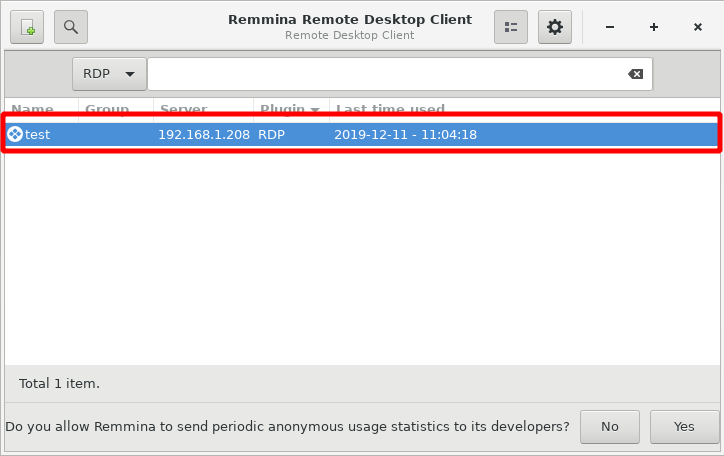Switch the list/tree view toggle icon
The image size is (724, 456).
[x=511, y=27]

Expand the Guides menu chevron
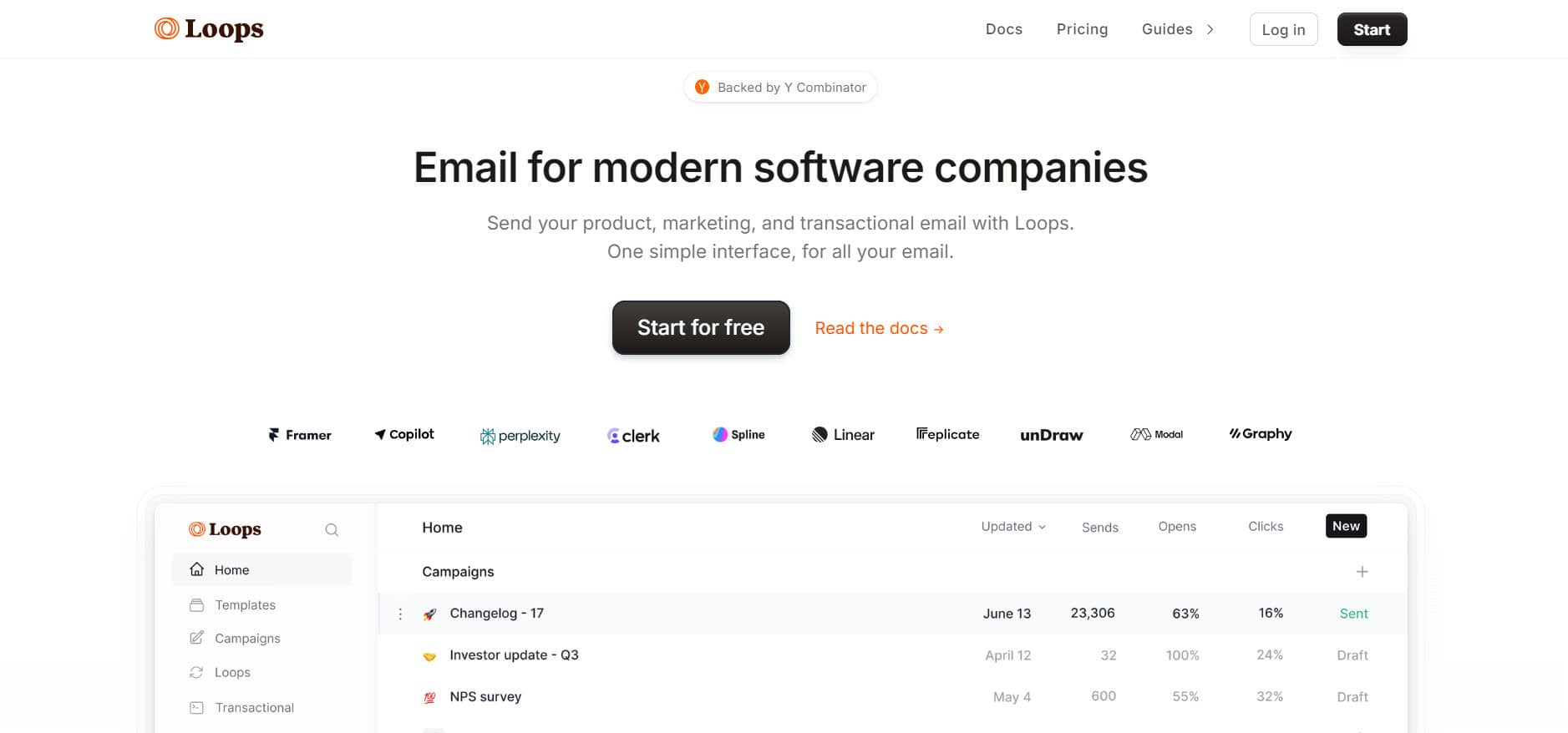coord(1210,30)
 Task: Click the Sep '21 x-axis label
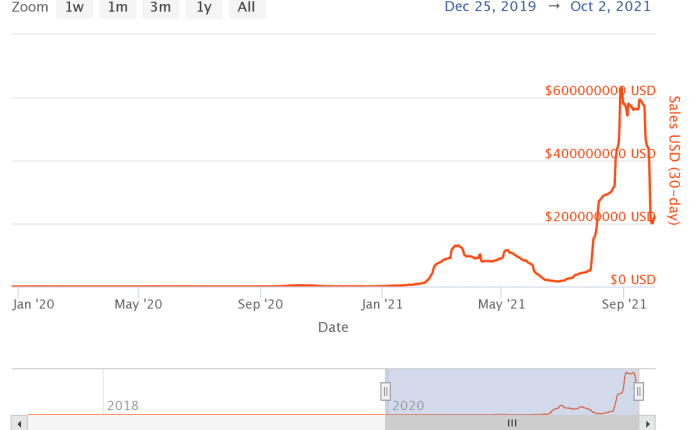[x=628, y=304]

■ Your objective:
Using the listing above, copy exactly the lines from the one that contains "Expand the Guides menu chevron" through its last line, both included, but not the pictures.

■ Output below:
Expand the Guides menu chevron
coord(1210,30)
 Task: Click the Sep '21 x-axis label
[x=628, y=304]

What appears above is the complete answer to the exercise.